School of Information Science and Engineering, Lanzhou University, Lanzhou, 730000, China.
Interdiscip Sci. 2024 Sep;16(3):741-754. doi: 10.1007/s12539-024-00632-z. Epub 2024 May 6.
Molecular representation learning can preserve meaningful molecular structures as embedding vectors, which is a necessary prerequisite for molecular property prediction. Yet, learning how to accurately represent molecules remains challenging. Previous approaches to learning molecular representations in an end-to-end manner potentially suffered information loss while neglecting the utilization of molecular generative representations. To obtain rich molecular feature information, the pre-training molecular representation model utilized different molecular representations to reduce information loss caused by a single molecular representation. Therefore, we provide the MVGC, a unique multi-view generative contrastive learning pre-training model. Our pre-training framework specifically acquires knowledge of three fundamental feature representations of molecules and effectively integrates them to predict molecular properties on benchmark datasets. Comprehensive experiments on seven classification tasks and three regression tasks demonstrate that our proposed MVGC model surpasses the majority of state-of-the-art approaches. Moreover, we explore the potential of the MVGC model to learn the representation of molecules with chemical significance.

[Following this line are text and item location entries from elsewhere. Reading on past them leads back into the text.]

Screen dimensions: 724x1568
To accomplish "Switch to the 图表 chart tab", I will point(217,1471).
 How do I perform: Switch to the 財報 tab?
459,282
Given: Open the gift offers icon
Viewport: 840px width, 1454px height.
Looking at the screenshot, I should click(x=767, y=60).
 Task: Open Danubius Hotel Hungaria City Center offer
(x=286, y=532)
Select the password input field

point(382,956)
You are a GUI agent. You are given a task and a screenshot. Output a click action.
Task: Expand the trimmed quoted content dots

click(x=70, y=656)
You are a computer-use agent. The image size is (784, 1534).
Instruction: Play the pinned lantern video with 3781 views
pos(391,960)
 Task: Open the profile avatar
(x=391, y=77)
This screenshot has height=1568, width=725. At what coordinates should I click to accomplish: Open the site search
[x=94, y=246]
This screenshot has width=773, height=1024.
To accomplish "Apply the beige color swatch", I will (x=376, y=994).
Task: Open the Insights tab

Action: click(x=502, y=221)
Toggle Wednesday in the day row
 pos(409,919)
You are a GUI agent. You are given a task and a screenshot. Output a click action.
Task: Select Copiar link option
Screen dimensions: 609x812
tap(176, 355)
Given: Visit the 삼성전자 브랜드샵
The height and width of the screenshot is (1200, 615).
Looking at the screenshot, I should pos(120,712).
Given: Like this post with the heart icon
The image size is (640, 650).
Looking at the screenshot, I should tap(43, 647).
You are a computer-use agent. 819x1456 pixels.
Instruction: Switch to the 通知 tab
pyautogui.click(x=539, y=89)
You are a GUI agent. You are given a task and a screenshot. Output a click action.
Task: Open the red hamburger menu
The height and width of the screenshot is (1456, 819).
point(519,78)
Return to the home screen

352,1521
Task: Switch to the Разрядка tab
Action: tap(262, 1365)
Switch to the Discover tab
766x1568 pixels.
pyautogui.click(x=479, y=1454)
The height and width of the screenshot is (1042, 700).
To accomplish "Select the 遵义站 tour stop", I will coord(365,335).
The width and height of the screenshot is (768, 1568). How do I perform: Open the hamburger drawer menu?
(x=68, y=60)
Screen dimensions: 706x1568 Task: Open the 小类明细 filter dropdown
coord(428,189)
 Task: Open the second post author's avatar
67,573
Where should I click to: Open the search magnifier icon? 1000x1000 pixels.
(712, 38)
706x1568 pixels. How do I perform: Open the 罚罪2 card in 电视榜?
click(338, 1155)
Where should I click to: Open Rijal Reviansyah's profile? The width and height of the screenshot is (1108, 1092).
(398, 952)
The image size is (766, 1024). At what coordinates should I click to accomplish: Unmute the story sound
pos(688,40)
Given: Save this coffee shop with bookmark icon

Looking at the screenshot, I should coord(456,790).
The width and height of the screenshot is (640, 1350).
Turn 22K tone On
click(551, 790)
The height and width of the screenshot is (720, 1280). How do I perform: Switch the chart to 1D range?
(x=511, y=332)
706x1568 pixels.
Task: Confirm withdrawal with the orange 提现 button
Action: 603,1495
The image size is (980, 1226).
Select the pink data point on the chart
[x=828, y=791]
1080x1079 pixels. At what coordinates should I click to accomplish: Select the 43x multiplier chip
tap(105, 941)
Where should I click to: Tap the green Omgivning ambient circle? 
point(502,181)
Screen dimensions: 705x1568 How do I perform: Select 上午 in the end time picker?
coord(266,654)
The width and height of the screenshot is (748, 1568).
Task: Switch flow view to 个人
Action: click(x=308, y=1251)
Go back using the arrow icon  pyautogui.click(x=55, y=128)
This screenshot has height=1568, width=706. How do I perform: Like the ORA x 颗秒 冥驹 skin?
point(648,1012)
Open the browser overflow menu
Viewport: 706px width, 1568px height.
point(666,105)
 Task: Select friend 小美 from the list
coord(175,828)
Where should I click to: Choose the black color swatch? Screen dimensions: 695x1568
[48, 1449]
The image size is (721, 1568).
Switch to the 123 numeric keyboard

分子表示学习可以将有意义的分子结构保留为嵌入向量,这是进行分子性质预测的必要前提。然而,学习如何准确地表示分子仍然具有挑战性。以前端到端的方式学习分子表示的方法可能会在忽略利用分子生成表示的情况下导致信息丢失。为了获得丰富的分子特征信息,预训练分子表示模型利用不同的分子表示来减少由单一分子表示引起的信息丢失。因此,我们提供了 MVGC,这是一种独特的多视图生成对比学习预训练模型。我们的预训练框架专门获取分子的三种基本特征表示的知识,并有效地将它们整合起来,以在基准数据集上预测分子性质。在七个分类任务和三个回归任务上的综合实验表明,我们提出的 MVGC 模型优于大多数最先进的方法。此外,我们还探索了 MVGC 模型学习具有化学意义的分子表示的潜力。